● RECORD EXCERPTS:
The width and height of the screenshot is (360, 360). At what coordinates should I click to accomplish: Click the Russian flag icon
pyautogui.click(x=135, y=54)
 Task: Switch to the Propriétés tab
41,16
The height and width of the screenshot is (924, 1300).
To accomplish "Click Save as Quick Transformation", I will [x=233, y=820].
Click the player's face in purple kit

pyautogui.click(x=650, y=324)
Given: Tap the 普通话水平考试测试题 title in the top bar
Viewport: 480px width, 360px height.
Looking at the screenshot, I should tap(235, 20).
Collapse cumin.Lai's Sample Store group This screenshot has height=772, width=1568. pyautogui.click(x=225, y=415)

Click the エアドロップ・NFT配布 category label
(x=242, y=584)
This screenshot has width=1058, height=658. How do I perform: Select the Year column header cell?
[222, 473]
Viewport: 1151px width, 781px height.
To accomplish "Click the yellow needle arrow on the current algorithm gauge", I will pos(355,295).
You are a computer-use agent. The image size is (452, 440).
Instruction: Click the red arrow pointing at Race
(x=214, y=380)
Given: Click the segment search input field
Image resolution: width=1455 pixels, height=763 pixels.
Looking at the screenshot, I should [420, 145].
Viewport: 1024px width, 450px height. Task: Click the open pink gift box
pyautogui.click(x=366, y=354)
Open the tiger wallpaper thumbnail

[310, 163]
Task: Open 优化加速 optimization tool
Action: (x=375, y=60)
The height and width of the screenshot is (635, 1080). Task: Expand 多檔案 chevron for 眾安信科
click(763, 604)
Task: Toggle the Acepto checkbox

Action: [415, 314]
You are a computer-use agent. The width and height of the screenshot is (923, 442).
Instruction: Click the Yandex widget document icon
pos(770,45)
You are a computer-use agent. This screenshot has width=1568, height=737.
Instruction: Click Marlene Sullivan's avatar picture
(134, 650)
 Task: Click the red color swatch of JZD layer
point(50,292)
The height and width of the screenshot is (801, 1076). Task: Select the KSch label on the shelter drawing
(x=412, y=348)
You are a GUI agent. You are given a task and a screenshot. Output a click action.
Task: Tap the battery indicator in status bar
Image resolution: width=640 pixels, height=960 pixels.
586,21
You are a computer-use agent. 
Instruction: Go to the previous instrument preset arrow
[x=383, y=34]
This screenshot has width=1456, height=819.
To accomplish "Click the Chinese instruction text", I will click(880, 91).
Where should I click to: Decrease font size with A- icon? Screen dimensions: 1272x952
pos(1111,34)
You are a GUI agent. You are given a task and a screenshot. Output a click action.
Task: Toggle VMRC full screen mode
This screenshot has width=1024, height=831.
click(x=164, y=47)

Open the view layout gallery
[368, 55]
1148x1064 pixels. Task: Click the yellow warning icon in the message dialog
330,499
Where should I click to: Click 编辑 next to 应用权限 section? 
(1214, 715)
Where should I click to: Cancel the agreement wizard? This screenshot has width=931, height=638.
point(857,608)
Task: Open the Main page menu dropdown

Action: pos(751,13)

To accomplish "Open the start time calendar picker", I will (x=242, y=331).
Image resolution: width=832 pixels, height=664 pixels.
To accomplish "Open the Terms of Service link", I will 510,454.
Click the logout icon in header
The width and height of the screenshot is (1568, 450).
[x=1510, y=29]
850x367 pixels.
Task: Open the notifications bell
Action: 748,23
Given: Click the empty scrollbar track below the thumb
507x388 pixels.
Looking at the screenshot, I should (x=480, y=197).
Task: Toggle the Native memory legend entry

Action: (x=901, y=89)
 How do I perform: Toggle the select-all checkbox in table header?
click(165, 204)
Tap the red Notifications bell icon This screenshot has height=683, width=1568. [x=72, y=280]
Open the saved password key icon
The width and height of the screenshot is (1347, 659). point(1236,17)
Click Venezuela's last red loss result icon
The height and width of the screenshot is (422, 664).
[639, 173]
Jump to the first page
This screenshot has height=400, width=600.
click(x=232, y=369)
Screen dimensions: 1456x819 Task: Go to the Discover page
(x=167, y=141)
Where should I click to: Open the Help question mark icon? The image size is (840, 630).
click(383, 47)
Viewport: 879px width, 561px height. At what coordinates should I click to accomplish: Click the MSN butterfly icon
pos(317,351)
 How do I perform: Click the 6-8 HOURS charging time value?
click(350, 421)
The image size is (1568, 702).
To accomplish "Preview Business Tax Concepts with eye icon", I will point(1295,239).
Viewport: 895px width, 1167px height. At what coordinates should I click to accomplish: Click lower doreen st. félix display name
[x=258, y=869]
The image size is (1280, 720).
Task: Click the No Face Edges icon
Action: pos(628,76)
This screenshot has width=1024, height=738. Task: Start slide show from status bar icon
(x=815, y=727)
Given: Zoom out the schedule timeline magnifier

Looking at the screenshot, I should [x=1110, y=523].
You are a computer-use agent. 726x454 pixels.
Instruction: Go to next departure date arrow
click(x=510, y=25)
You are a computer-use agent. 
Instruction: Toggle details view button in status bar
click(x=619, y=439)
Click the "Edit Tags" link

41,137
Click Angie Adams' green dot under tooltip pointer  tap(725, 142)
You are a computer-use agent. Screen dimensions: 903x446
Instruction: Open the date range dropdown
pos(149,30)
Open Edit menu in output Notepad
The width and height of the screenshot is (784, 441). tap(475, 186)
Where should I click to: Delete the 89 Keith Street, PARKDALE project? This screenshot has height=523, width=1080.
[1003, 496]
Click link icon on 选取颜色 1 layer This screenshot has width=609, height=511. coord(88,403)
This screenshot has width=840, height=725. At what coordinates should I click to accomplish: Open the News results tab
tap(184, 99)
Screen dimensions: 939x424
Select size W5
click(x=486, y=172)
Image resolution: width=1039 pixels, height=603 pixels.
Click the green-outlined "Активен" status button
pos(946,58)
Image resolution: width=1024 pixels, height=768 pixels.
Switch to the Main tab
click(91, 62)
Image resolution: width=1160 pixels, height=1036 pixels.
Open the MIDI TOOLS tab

● TASK TO COMPLETE: Determine the number of lines in the records that contain the word "will", and provide that number alone.

● OUTPUT FOR THIS TASK: 6